----- Extracted material
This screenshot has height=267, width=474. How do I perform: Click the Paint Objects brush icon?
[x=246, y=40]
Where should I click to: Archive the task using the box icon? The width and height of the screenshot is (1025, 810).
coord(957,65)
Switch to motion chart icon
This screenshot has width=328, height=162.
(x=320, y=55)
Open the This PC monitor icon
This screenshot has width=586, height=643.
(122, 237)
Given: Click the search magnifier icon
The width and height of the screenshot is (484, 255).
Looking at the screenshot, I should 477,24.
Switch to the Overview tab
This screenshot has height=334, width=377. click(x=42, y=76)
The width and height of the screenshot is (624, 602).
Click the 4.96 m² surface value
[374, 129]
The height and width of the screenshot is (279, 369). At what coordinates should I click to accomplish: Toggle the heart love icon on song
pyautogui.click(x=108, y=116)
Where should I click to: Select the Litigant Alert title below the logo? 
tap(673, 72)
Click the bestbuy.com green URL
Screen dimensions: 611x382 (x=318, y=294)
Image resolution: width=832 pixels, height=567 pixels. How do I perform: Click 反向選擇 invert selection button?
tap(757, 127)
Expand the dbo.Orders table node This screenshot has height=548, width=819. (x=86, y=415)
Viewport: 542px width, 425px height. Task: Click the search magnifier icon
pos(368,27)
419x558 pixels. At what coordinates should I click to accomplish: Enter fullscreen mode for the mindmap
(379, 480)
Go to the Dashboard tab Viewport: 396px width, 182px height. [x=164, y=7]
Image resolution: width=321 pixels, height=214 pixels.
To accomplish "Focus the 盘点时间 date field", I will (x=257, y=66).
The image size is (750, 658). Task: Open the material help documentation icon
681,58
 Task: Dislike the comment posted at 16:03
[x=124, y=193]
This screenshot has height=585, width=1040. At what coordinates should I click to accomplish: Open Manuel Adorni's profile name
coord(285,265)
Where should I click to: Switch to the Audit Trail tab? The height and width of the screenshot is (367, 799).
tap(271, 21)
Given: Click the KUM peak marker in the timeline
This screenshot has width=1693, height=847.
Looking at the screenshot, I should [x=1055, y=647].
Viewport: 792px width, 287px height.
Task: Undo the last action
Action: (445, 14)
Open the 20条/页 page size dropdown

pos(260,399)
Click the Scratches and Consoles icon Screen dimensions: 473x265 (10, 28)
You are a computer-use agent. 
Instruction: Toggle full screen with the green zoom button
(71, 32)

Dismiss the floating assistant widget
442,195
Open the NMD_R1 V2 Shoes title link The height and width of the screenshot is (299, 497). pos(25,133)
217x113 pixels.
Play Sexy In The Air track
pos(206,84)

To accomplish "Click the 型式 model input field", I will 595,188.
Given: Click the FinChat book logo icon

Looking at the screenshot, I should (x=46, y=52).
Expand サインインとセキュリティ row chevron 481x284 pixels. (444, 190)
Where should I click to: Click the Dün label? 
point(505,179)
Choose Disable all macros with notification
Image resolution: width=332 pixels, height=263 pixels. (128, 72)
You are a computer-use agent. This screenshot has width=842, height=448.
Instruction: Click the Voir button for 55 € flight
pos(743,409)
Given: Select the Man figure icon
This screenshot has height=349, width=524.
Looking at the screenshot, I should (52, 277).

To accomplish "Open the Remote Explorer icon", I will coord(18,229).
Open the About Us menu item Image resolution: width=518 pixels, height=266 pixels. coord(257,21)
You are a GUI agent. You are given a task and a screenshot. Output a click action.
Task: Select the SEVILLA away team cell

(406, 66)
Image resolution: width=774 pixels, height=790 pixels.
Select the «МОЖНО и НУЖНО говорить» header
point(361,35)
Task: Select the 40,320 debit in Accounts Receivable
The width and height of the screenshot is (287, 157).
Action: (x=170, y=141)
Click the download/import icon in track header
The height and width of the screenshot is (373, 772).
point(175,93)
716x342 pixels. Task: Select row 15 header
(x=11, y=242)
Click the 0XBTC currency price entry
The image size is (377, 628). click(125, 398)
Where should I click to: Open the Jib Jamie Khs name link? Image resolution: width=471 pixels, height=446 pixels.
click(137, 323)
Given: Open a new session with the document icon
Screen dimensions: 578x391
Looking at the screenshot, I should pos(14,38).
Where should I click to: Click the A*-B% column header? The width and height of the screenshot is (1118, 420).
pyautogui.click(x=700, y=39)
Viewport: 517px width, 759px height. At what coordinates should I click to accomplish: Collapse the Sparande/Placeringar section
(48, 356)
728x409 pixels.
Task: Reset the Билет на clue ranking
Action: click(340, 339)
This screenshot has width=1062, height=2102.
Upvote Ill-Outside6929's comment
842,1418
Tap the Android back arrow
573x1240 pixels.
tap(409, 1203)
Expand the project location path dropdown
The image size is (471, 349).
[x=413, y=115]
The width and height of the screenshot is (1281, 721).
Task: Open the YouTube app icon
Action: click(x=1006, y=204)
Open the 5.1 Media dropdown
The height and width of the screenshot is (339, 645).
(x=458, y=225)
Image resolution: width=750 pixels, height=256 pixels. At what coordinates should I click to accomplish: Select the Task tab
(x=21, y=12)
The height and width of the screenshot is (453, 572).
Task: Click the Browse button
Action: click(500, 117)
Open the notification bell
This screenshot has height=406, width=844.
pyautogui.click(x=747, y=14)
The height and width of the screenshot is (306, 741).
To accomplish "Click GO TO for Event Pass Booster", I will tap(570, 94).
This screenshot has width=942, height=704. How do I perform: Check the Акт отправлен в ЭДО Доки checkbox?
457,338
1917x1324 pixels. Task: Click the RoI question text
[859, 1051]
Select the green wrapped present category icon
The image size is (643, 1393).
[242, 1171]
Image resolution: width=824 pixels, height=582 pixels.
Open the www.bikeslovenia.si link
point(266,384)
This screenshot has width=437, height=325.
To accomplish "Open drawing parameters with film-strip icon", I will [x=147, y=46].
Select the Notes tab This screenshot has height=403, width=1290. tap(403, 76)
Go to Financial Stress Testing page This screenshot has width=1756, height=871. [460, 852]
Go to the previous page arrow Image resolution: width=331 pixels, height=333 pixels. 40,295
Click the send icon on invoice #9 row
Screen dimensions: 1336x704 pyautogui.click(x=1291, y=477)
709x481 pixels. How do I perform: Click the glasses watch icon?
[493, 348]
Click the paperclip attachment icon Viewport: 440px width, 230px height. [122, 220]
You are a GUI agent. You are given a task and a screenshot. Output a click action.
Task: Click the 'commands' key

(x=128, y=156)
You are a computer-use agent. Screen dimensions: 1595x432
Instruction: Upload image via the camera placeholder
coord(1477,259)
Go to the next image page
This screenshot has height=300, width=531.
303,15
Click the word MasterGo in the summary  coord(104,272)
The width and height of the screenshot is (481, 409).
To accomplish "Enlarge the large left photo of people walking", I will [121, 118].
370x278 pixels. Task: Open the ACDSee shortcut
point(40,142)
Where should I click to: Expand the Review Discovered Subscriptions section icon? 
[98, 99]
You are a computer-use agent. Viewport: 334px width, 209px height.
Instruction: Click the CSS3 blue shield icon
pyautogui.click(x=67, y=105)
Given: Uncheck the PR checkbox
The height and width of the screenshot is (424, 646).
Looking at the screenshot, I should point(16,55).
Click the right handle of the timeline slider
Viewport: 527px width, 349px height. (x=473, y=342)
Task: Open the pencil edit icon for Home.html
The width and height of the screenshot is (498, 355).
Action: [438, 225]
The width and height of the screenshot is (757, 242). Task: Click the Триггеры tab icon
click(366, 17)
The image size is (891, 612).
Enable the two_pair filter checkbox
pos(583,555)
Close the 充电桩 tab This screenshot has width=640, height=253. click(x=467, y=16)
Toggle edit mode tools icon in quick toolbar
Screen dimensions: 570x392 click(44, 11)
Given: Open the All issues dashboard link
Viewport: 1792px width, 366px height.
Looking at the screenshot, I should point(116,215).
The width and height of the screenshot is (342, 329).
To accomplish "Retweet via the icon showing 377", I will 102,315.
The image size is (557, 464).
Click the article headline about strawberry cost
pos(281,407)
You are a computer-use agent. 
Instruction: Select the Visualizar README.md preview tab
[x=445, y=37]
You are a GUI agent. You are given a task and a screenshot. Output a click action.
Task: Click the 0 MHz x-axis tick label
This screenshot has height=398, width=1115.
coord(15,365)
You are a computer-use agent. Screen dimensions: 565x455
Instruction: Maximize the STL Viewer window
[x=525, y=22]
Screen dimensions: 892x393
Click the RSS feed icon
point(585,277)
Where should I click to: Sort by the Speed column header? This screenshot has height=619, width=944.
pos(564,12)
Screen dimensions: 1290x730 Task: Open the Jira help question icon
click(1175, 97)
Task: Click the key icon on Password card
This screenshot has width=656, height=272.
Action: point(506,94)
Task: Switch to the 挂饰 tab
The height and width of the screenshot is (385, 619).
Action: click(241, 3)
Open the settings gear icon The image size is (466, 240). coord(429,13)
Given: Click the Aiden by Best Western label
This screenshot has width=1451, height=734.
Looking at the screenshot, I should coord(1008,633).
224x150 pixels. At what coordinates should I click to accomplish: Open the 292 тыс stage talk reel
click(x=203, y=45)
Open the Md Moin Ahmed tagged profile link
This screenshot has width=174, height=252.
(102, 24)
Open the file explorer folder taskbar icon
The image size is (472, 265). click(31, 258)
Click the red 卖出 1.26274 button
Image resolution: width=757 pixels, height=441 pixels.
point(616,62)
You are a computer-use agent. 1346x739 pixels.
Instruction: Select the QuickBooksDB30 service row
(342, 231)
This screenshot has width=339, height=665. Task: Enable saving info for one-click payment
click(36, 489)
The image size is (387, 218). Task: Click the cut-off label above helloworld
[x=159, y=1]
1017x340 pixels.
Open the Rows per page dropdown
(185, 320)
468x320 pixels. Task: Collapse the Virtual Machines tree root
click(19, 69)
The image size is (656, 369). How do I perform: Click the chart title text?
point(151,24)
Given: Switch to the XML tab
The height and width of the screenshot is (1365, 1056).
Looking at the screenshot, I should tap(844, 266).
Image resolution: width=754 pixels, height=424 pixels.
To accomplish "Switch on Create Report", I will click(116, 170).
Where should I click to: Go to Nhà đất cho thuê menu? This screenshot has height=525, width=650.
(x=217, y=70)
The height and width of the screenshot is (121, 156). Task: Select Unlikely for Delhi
----------
#### Task details:
Quote verbatim the opening lines of the listing above, ending with the line where "Go to the Dashboard" appears; include both endpoints and nothing more.

#### Your response:
This screenshot has height=267, width=474. How do I perform: Click the Paint Objects brush icon?
[x=246, y=40]
Where should I click to: Archive the task using the box icon? The width and height of the screenshot is (1025, 810).
coord(957,65)
Switch to motion chart icon
This screenshot has width=328, height=162.
(x=320, y=55)
Open the This PC monitor icon
This screenshot has width=586, height=643.
(122, 237)
Given: Click the search magnifier icon
The width and height of the screenshot is (484, 255).
Looking at the screenshot, I should 477,24.
Switch to the Overview tab
This screenshot has height=334, width=377. click(x=42, y=76)
The width and height of the screenshot is (624, 602).
Click the 4.96 m² surface value
[374, 129]
The height and width of the screenshot is (279, 369). At what coordinates should I click to accomplish: Toggle the heart love icon on song
pyautogui.click(x=108, y=116)
Where should I click to: Select the Litigant Alert title below the logo? 
tap(673, 72)
Click the bestbuy.com green URL
Screen dimensions: 611x382 (x=318, y=294)
Image resolution: width=832 pixels, height=567 pixels. How do I perform: Click 反向選擇 invert selection button?
tap(757, 127)
Expand the dbo.Orders table node This screenshot has height=548, width=819. (x=86, y=415)
Viewport: 542px width, 425px height. Task: Click the search magnifier icon
pos(368,27)
419x558 pixels. At what coordinates should I click to accomplish: Enter fullscreen mode for the mindmap
(379, 480)
Go to the Dashboard tab Viewport: 396px width, 182px height. [x=164, y=7]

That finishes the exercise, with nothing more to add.